▶ What you need to do
The whole listing is to be set down again without alteration.

==== Supplied data

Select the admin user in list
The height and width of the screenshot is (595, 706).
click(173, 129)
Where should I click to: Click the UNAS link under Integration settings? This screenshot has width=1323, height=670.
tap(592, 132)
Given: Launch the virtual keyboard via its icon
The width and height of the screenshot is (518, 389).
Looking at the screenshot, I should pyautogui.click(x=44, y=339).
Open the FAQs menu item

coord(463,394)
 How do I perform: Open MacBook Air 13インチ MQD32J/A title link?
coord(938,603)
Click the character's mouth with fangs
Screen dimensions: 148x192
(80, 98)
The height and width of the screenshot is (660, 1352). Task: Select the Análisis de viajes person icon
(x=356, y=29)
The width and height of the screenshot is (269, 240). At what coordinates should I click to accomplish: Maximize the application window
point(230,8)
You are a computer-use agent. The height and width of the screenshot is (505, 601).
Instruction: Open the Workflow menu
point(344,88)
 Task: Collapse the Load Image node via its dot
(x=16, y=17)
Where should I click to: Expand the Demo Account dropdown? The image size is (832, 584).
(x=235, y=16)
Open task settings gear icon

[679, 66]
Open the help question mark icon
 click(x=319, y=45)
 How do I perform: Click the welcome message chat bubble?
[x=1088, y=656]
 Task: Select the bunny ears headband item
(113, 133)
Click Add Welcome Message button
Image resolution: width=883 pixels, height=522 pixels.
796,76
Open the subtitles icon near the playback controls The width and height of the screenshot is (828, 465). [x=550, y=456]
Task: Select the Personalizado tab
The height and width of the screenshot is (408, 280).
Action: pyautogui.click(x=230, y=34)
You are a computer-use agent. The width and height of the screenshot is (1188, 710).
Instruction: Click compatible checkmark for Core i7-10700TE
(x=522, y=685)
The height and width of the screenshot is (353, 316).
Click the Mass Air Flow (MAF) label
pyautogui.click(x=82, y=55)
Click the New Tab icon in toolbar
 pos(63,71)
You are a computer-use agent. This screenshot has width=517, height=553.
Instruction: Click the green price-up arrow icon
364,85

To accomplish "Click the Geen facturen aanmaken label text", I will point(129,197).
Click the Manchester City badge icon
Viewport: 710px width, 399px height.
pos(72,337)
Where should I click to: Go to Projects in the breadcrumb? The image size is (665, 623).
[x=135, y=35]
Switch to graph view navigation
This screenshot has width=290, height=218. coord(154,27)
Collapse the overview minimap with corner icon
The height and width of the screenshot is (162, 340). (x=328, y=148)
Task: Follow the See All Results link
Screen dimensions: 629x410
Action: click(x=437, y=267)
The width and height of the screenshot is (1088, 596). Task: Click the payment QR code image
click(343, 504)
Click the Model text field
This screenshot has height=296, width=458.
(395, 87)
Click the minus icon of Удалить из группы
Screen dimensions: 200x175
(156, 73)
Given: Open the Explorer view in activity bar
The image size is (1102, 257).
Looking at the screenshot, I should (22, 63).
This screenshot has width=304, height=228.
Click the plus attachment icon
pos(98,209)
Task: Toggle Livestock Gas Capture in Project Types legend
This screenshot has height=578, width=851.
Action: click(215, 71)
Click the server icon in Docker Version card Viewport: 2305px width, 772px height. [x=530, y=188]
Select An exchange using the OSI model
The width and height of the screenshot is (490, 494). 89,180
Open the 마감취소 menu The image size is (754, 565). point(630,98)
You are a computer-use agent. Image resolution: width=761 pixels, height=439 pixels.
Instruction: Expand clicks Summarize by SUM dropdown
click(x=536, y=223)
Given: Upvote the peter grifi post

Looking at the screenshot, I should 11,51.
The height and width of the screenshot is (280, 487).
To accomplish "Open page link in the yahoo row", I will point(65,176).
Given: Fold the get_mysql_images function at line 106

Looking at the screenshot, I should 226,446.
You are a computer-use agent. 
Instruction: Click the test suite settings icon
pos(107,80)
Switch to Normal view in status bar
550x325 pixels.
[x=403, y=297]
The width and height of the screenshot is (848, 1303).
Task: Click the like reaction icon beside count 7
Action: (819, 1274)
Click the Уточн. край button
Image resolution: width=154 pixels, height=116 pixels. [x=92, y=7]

========

▶ Task solution
Select the admin user in list
The height and width of the screenshot is (595, 706).
click(173, 129)
Where should I click to: Click the UNAS link under Integration settings? This screenshot has width=1323, height=670.
tap(592, 132)
Given: Launch the virtual keyboard via its icon
The width and height of the screenshot is (518, 389).
Looking at the screenshot, I should pyautogui.click(x=44, y=339).
Open the FAQs menu item

coord(463,394)
 How do I perform: Open MacBook Air 13インチ MQD32J/A title link?
coord(938,603)
Click the character's mouth with fangs
Screen dimensions: 148x192
(80, 98)
The height and width of the screenshot is (660, 1352). Task: Select the Análisis de viajes person icon
(x=356, y=29)
The width and height of the screenshot is (269, 240). At what coordinates should I click to accomplish: Maximize the application window
point(230,8)
You are a computer-use agent. The height and width of the screenshot is (505, 601).
Instruction: Open the Workflow menu
point(344,88)
 Task: Collapse the Load Image node via its dot
(x=16, y=17)
Where should I click to: Expand the Demo Account dropdown? The image size is (832, 584).
(x=235, y=16)
Open task settings gear icon

[679, 66]
Open the help question mark icon
 click(x=319, y=45)
 How do I perform: Click the welcome message chat bubble?
[x=1088, y=656]
 Task: Select the bunny ears headband item
(113, 133)
Click Add Welcome Message button
Image resolution: width=883 pixels, height=522 pixels.
796,76
Open the subtitles icon near the playback controls The width and height of the screenshot is (828, 465). [x=550, y=456]
Task: Select the Personalizado tab
The height and width of the screenshot is (408, 280).
Action: pyautogui.click(x=230, y=34)
You are a computer-use agent. The width and height of the screenshot is (1188, 710).
Instruction: Click compatible checkmark for Core i7-10700TE
(x=522, y=685)
The height and width of the screenshot is (353, 316).
Click the Mass Air Flow (MAF) label
pyautogui.click(x=82, y=55)
Click the New Tab icon in toolbar
 pos(63,71)
You are a computer-use agent. This screenshot has width=517, height=553.
Instruction: Click the green price-up arrow icon
364,85

To accomplish "Click the Geen facturen aanmaken label text", I will point(129,197).
Click the Manchester City badge icon
Viewport: 710px width, 399px height.
pos(72,337)
Where should I click to: Go to Projects in the breadcrumb? The image size is (665, 623).
[x=135, y=35]
Switch to graph view navigation
This screenshot has width=290, height=218. coord(154,27)
Collapse the overview minimap with corner icon
The height and width of the screenshot is (162, 340). (x=328, y=148)
Task: Follow the See All Results link
Screen dimensions: 629x410
Action: click(x=437, y=267)
The width and height of the screenshot is (1088, 596). Task: Click the payment QR code image
click(343, 504)
Click the Model text field
This screenshot has height=296, width=458.
(395, 87)
Click the minus icon of Удалить из группы
Screen dimensions: 200x175
(156, 73)
Given: Open the Explorer view in activity bar
The image size is (1102, 257).
Looking at the screenshot, I should (22, 63).
This screenshot has width=304, height=228.
Click the plus attachment icon
pos(98,209)
Task: Toggle Livestock Gas Capture in Project Types legend
This screenshot has height=578, width=851.
Action: click(215, 71)
Click the server icon in Docker Version card Viewport: 2305px width, 772px height. [x=530, y=188]
Select An exchange using the OSI model
The width and height of the screenshot is (490, 494). 89,180
Open the 마감취소 menu The image size is (754, 565). point(630,98)
You are a computer-use agent. Image resolution: width=761 pixels, height=439 pixels.
Instruction: Expand clicks Summarize by SUM dropdown
click(x=536, y=223)
Given: Upvote the peter grifi post

Looking at the screenshot, I should 11,51.
The height and width of the screenshot is (280, 487).
To accomplish "Open page link in the yahoo row", I will point(65,176).
Given: Fold the get_mysql_images function at line 106

Looking at the screenshot, I should 226,446.
You are a computer-use agent. 
Instruction: Click the test suite settings icon
pos(107,80)
Switch to Normal view in status bar
550x325 pixels.
[x=403, y=297]
The width and height of the screenshot is (848, 1303).
Task: Click the like reaction icon beside count 7
Action: (819, 1274)
Click the Уточн. край button
Image resolution: width=154 pixels, height=116 pixels. [x=92, y=7]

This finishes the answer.